Task instructions: Reproduce the listing below word for word, starting at the line that contains "1024x534 pixels. How" and running through its last line, both ends included. Leave the pictures out of your answer.

Material:
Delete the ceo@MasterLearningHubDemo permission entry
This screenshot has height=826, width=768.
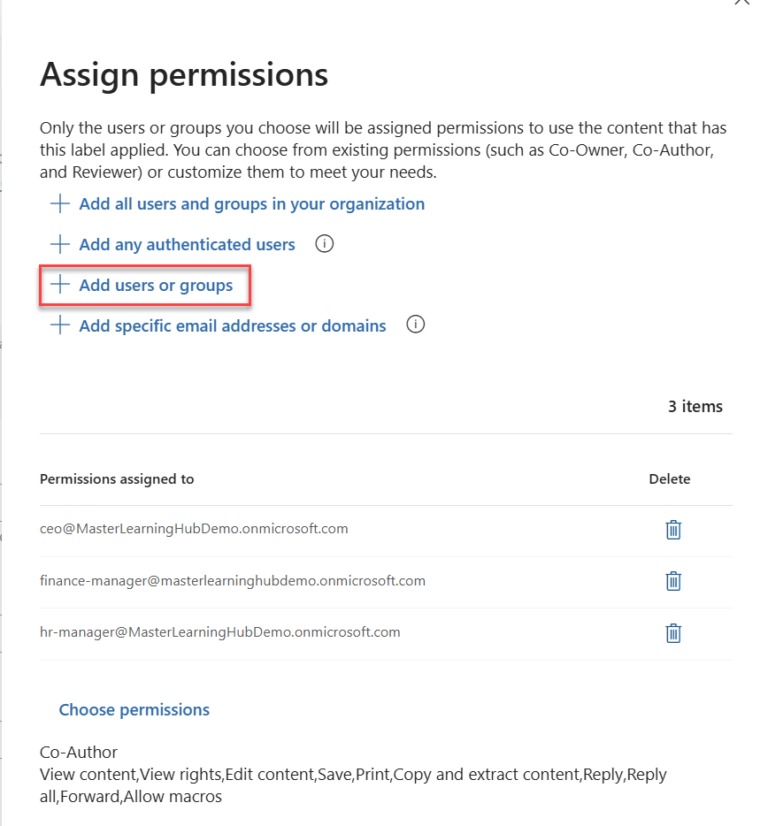(x=673, y=529)
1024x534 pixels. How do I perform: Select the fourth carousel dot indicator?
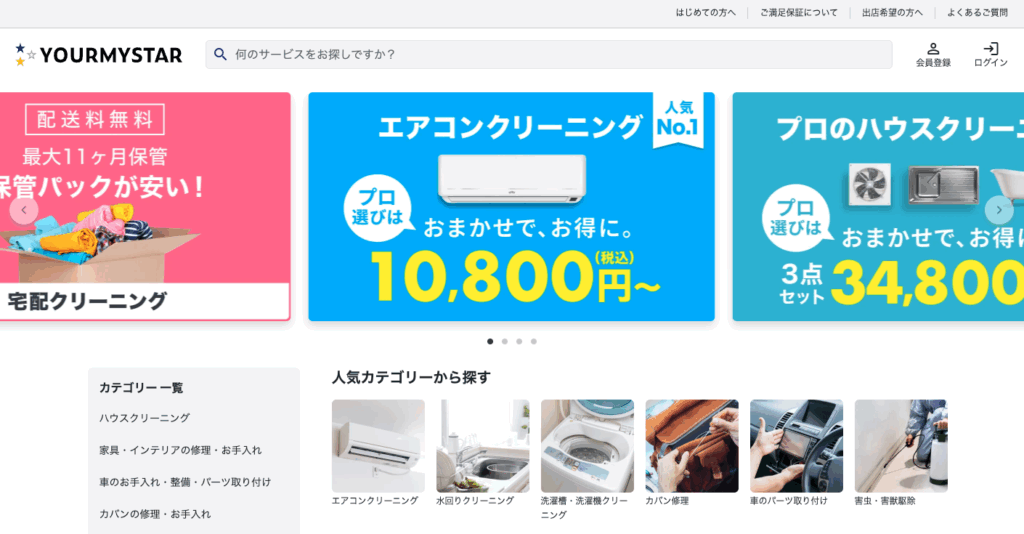534,341
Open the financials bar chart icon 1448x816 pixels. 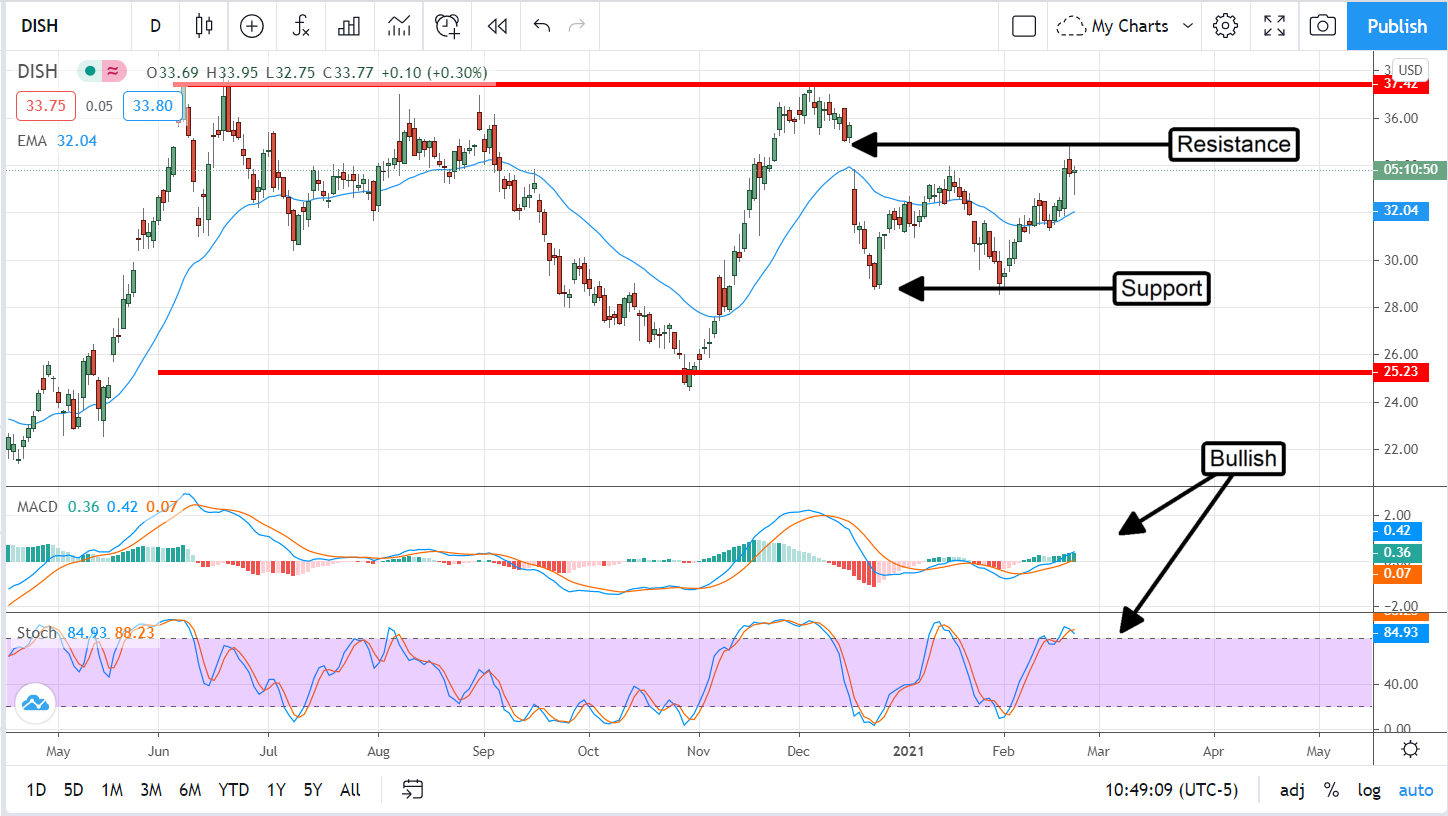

Correct answer:
1024x534 pixels. How do I perform: Select the fourth carousel dot indicator?
534,341
Open the financials bar chart icon 1448x816 pixels. 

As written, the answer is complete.